• **Task instructions**
Your answer must be every line of the data that contains "computer".

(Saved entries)
■ ■ ■ ■ ■

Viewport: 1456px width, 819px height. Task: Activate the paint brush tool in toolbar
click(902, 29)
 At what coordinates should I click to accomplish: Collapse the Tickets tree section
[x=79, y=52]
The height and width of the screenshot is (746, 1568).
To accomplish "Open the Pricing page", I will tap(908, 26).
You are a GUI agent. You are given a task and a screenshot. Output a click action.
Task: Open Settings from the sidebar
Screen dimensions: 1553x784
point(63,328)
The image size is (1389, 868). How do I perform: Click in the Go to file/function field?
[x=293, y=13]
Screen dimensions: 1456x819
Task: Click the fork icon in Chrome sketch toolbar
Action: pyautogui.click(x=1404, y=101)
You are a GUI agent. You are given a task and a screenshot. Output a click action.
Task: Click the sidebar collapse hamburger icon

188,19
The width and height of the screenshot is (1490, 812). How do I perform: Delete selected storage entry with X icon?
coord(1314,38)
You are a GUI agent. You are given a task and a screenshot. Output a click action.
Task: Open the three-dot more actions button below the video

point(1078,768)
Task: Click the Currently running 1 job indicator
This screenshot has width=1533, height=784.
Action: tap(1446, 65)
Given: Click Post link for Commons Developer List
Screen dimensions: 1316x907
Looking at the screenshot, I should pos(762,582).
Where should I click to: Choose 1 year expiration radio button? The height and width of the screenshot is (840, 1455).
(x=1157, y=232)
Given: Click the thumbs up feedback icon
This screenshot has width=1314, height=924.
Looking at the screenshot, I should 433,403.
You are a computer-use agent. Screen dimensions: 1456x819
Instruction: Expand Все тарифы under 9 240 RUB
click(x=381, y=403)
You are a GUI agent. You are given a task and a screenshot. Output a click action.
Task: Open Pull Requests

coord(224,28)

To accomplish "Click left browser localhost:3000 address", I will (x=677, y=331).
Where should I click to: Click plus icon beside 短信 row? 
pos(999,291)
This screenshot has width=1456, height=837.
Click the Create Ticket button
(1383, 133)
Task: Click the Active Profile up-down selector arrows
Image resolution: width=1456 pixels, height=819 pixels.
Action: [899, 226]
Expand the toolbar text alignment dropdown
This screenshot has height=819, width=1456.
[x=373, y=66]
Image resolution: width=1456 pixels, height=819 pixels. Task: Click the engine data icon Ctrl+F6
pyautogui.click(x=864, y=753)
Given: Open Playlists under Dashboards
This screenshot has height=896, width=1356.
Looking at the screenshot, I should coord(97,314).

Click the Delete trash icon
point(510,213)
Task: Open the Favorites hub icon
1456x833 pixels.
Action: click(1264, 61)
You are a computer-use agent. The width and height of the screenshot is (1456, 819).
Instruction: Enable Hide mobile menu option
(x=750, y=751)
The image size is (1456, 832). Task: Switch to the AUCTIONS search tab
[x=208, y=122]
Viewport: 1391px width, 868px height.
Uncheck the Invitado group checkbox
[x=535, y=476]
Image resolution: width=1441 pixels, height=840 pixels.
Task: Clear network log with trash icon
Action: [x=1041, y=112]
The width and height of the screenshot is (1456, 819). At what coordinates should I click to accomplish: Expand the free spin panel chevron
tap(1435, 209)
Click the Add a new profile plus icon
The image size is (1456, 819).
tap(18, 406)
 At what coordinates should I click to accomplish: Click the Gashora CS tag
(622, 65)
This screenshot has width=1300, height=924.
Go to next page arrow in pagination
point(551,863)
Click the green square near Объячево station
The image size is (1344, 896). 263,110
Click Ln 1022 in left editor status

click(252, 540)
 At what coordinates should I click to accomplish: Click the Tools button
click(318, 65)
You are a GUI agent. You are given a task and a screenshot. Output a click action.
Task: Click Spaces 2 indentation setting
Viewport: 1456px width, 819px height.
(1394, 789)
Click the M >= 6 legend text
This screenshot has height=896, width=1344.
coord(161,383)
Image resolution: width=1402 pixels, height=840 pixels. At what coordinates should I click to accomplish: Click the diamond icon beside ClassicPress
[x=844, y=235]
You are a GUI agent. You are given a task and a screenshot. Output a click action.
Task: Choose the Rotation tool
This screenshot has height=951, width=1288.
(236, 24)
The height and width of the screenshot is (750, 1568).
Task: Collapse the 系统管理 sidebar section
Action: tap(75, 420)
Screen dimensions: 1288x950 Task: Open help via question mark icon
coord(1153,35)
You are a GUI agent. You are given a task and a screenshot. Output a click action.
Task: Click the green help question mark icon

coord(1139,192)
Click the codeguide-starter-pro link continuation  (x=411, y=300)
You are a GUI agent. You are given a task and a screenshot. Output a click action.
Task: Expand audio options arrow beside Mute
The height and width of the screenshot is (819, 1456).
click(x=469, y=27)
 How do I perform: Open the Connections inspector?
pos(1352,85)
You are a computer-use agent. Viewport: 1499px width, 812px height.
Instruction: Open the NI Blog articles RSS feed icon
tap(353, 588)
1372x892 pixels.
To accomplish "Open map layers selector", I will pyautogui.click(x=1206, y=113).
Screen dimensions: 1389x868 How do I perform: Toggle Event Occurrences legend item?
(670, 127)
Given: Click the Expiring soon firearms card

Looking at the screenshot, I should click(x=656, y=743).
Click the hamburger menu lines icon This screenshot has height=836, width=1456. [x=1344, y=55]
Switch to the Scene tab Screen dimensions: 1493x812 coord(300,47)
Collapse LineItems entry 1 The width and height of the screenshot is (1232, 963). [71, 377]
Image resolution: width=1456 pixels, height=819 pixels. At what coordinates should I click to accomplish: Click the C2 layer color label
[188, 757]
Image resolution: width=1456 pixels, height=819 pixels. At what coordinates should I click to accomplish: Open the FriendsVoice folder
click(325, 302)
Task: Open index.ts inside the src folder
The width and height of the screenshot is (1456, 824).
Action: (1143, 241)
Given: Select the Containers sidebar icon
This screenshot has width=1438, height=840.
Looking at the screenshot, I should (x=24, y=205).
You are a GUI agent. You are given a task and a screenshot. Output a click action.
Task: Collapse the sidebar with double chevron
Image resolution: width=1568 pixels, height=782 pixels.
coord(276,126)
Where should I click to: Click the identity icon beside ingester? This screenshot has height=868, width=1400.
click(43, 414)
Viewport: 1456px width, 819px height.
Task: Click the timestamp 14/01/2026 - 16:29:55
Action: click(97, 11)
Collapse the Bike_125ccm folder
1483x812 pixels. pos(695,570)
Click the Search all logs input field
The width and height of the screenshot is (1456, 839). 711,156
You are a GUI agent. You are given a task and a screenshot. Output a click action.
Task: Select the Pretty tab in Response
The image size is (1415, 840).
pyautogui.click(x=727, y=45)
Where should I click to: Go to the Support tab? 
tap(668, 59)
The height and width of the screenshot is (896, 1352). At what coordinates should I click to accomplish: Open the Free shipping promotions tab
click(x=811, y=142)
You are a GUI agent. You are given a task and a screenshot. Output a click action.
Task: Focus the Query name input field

■ ■ ■ ■ ■

• **Solution for this problem**
You are a computer-use agent. Screen dimensions: 1456x819
You are a computer-use agent. The width and height of the screenshot is (1456, 819).
You are a computer-use agent. Viewport: 1499px width, 812px height.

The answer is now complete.